Going to summer school
A summer league basketball game was in progress on a warm night in Los Angeles, where a second-stage smog alert had been declared. Out on the floor of the Cypress College gym, Kent Benson, who a few years ago was the premier college basketball player in the country, had committed his sixth foul in a game between Milwaukee Buck rookies and a team made up of free agents and Center Swen Nater of the NBA's new San Diego franchise.
John Killilea, the Bucks' assistant coach, frustrated by the call—and also with Benson—was ejected for protesting too vociferously. "The reason I got so angry," said Killilea later, "is that it costs the Bucks $30,000 to bring a team out here for six weeks.
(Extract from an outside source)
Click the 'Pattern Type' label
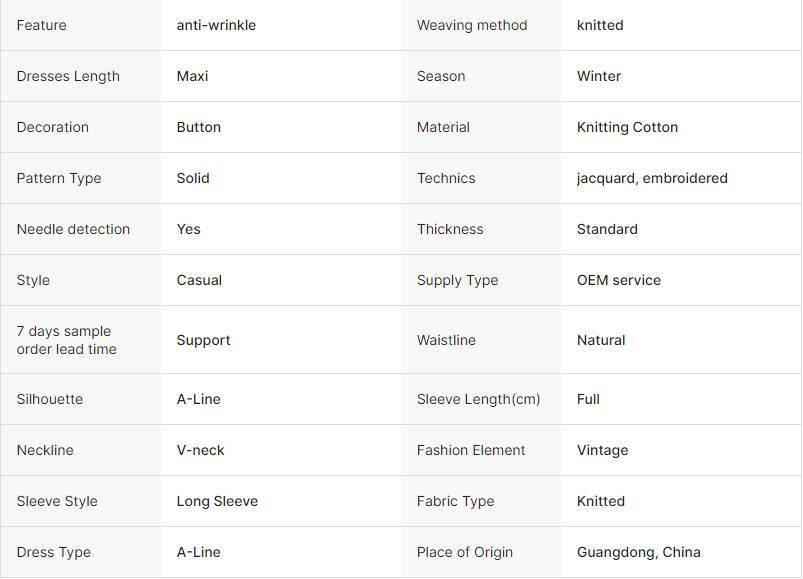 pos(59,178)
The only reason we did it this summer is because of Bennie. I've spent 75 to 80% of my time thinking, 'What can we do to get Bennie going?' Then, here we have a perfect learning situation—a close game in the last few minutes with a Nater to go up against—and where is Bennie? On the bench with six fouls."
When Benson came to the bench, the free-agent team immediately went inside to Nater, who was fouled by Buck Forward Otis Howard, a muscular fourth-round draft choice from Austin Peay.
"Not your fault, Otis, don't sweat it," yelled Benson from the sideline. "You got nailed because you're still a rookie."
And so, too, at this point in his career is Kent Benson.
While two of his more successful young teammates, ex-UCLA stars Marques Johnson and David Meyers, were taking a well-earned vacation from the nearly nine-month NBA season by sleeping late and hitting the beach, Benson was slaving away at the game of basketball in a gym one-third the size of the New Castle, Ind. arena where he played high school ball. His task during the six-week refresher course is simple. After averaging only 7.7 points and 4.28 rebounds per game as a part-time player last year, he has to prove he belongs in the NBA.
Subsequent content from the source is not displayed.